Two years ago, Dublin group Girl Band all but fell off the radar. Citing health issues, they cancelled all tour
engagements and disconnected from the world. Then silence. It would appear that 2015’s debut LP ‘Holding Hands With Jamie’s intense gig schedule and brutal live shows lead the outfit to near collapse. Anyone following Girl Bands’ steep trajectory would have thought they’d called it a day and you wouldn’t blame them for thinking it. After re-grouping away from the glare of the public eye, the Irishmen steadily began working on new material that would become sophomore album ‘The Talkies’; a violent, claustrophobic tour-de-force that pushes the boundaries of noise to unsettling new levels.

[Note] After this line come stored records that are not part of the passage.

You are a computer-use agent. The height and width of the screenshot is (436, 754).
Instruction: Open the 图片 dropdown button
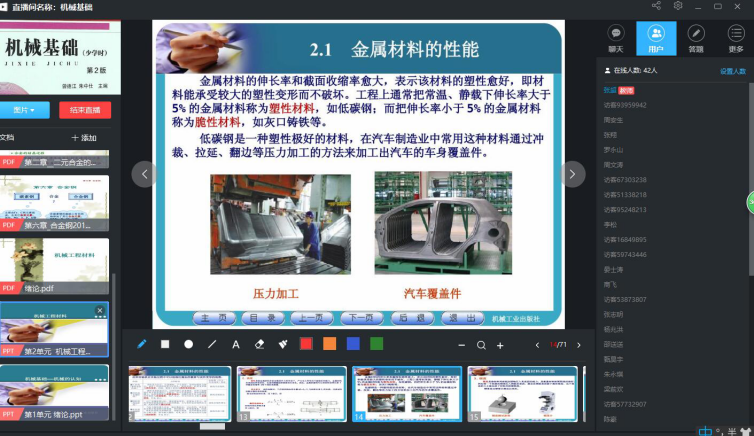26,110
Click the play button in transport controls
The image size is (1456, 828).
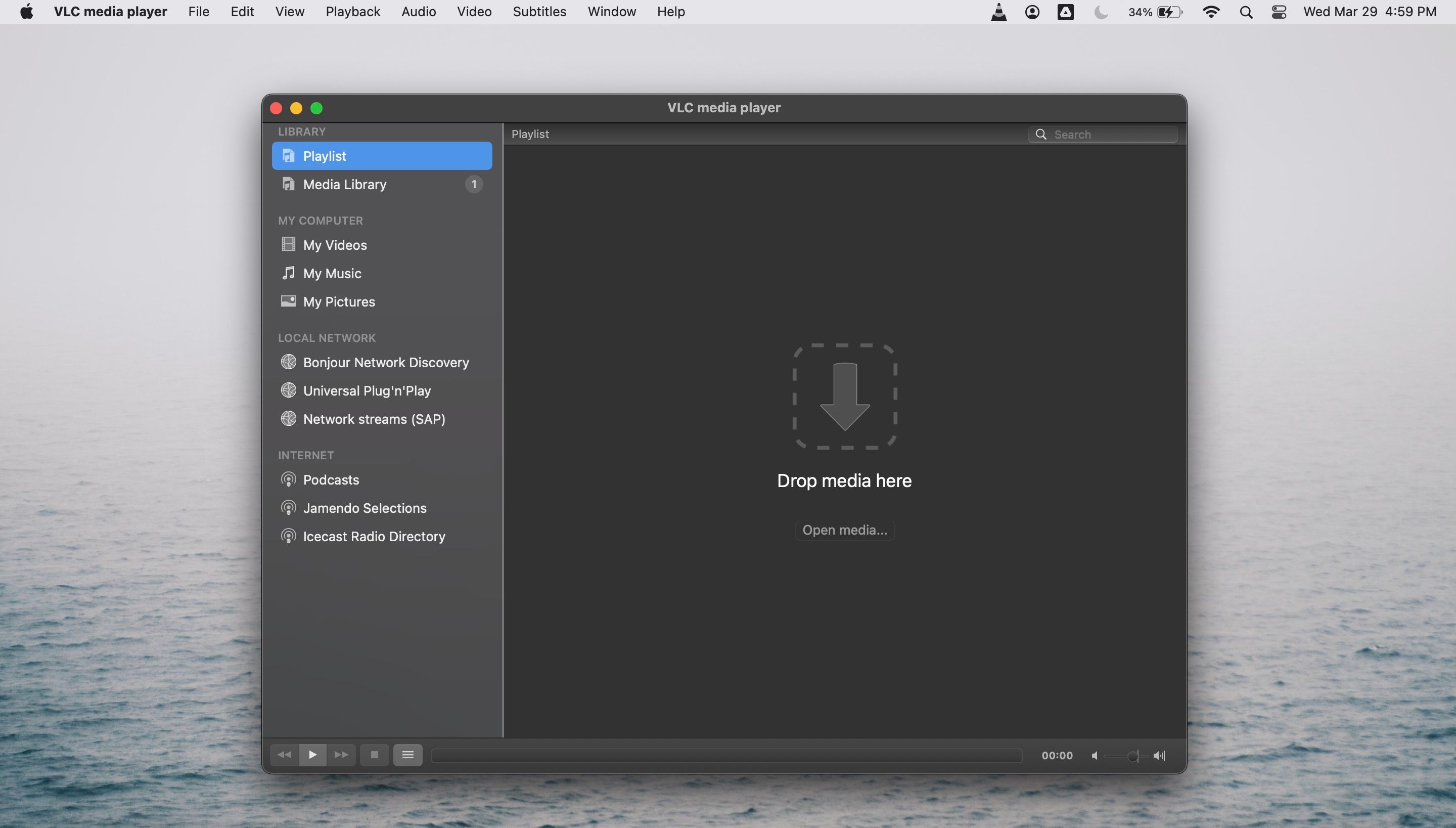312,755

There’s a quote in the Oscar nominated (and rather amazing) film, Juno that is pertinent in the case of ‘The Talkies’, Ellen Page’s titular character, in an angry exchange with Jason Bateman’s Mark blurts out “oh and you know what? I bought another Sonic Youth album and it sucked…it’s just noise”. I’d like to quickly point out, Girl Band’s new album does not suck, quite the opposite but it is really fucking noisy and to the uninitiated it could be labelled as “just noise”. Huge chunks of ‘The Talkies’ grinds and whirrs like the four piece have exchanged traditional instruments for malfunctioning power tools. The scale of the maelstrom on offer is matched by Dara Kiely’s agonised yelps and yowls; one track in particular, ‘Amydgala’ finds the frontman screaming, coughing and spluttering like someone expelling the demon from their very soul. Incessant military drumming frames Kiely’s tortured vocals, as his wordless rambles eventually come to an abrupt halt. Elsewhere on ‘The Talkies’ the lyrics are quite frankly bonkers; sometimes they sound feasible, sometimes, not so much! ‘Shoulderblades’ take on nasty shoegaze, wraps broken static around the chuckle worthy “feel like a chicken/act like a cock” and also the odd rants about an “orange door hinge”. When the noise levels are dialled down momentarily, like on ‘Salmon of Knowledge’ a scratchy, stomach churning hum that drones and clacks unnervingly, the vocalist muses “peel off the dead foot skin” and “climb with me through yellow paint”. Taking on a meta approach, ‘Aibohphobia’, the term given to people who have a phobia of palindromes, a song made up entirely of palindromes, performed Kiely, who has this phobia, typifies Girl Band’s penchant for wrestling with extremes and pushing themselves outside of their comfort zones. There are times when the noise levels become so twisted and contorted, like on ‘Akineton’s distorted melee and ‘Caveat’s Aphex Twin-like freak out or ‘Laggard’s migraine-inducing broken alarm racket, you feel like you’re being pushed to your sonic limits.
The onslaught at times makes ‘The Talkies’ something of an endurance test; some people will compete in Iron Man marathons or mind-chewing brain teasers, but for those of you out there that like a challenging yet rewarding album to warp the cranium and batter the ear-drums, then ‘The Talkies’ is your next Everest.